[Exercise set]
**a)** Decide whether each statement agrees with the passage on miniatures in D&D, answering yes or no and quoting the text's deciding words exactly: (i) The gaming group described moved from 3.5E to 4E. (ii) One writer calls the article title "Did Removing Miniatures Save D&D" unhelpful. (iii) One writer believes removing a focus on miniatures helped make D&D 5E a success.
**b)** Repeat the passage on miniatures in D&D word for word, from "Did removing a" to "to doom it.)".

I'm glad more people want to play D&D, and I'm glad they found a 'middle ground' where minis can be brought into play where helpful and ignored where not.
 

The question of whether mini use is better or worse than no mini use is as usual, unhelpfully, deliberately devisive. I do wish people, journalists etc would step away from this bad habit of trying to pigeonhole everything (not aimed at anyone here I must add). The only right way is doing things the way that suits you and your group, what ever that is.

This. Also, I find the article title "Did Removing Miniatures Save D&D" to be unhelpful. Why do articles need to start by spiking the topic in a deliberately divisive fashion?

Was D&D in danger of dying? Perhaps the WotC involvement was flagging, and the WotC brand of D&D was failing, but "D&D" as a whole seemed to be going fine. Certainly, my gaming group, which was invested in 3.5E and which never moved to 4E, was doing fine.

Did removing a focus on miniatures help make D&D 5E a success? I would say definitely yes. (Similarly, I think the almost exclusive focus of 4E on tactical play helped to doom it.)

[Dataset content]

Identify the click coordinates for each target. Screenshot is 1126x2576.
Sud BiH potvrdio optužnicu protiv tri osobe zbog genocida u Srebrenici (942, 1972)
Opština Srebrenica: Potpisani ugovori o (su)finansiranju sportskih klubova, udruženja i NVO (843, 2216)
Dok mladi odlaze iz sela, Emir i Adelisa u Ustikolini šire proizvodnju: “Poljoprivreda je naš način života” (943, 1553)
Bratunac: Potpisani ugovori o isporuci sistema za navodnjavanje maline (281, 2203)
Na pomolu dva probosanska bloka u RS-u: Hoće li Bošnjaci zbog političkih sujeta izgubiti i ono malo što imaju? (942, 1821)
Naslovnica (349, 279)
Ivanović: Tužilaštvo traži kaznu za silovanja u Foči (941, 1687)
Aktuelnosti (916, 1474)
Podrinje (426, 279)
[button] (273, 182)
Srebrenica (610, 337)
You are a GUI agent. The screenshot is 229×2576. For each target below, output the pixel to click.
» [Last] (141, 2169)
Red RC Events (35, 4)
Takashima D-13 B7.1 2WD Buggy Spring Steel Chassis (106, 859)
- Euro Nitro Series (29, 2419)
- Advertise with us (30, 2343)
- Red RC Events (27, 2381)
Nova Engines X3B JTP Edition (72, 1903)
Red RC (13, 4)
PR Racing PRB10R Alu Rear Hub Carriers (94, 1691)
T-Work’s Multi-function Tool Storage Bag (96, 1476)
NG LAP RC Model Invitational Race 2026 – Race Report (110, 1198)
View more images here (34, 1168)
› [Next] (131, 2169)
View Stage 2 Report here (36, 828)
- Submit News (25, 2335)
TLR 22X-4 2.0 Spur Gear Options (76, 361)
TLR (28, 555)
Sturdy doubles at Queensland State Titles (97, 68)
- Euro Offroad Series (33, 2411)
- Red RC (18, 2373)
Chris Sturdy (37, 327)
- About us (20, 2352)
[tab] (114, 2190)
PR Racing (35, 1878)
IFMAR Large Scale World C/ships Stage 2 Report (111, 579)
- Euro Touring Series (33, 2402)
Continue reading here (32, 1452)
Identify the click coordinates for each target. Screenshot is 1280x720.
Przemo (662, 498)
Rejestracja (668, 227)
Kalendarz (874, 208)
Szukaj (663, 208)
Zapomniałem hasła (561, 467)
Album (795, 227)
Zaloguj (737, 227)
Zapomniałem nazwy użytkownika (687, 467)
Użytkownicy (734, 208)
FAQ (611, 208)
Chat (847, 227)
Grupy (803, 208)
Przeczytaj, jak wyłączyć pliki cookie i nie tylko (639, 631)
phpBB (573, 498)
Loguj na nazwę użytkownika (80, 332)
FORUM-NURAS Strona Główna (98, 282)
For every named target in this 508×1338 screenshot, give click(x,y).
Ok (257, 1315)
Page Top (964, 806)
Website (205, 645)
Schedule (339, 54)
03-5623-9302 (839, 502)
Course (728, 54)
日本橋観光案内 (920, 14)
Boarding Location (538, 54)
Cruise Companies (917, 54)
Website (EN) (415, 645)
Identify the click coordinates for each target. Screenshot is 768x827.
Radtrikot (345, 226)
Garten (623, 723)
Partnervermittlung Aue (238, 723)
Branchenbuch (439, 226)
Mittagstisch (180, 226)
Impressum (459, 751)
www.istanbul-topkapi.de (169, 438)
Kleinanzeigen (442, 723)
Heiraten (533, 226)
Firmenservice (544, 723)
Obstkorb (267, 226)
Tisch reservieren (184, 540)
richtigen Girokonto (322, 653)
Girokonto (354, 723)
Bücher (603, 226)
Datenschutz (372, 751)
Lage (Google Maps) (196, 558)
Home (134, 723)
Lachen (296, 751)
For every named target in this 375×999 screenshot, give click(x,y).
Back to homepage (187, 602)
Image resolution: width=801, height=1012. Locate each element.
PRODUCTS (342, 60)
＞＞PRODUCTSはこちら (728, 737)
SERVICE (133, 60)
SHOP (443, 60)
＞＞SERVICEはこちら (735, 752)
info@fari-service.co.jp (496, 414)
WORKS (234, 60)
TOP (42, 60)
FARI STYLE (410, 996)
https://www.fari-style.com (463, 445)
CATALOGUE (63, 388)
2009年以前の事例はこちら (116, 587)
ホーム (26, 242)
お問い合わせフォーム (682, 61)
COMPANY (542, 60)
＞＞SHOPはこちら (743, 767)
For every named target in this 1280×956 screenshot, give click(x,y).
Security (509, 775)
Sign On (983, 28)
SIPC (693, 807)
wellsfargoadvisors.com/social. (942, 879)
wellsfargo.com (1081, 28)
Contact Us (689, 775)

[Task results]
**a)**
(i) No: "which was invested in 3.5E and which never moved to 4E"
(ii) Yes: "I find the article title "Did Removing Miniatures Save D&D" to be unhelpful."
(iii) Yes: "Did removing a focus on miniatures help make D&D 5E a success? I would say definitely yes."

**b)**
Did removing a focus on miniatures help make D&D 5E a success? I would say definitely yes. (Similarly, I think the almost exclusive focus of 4E on tactical play helped to doom it.)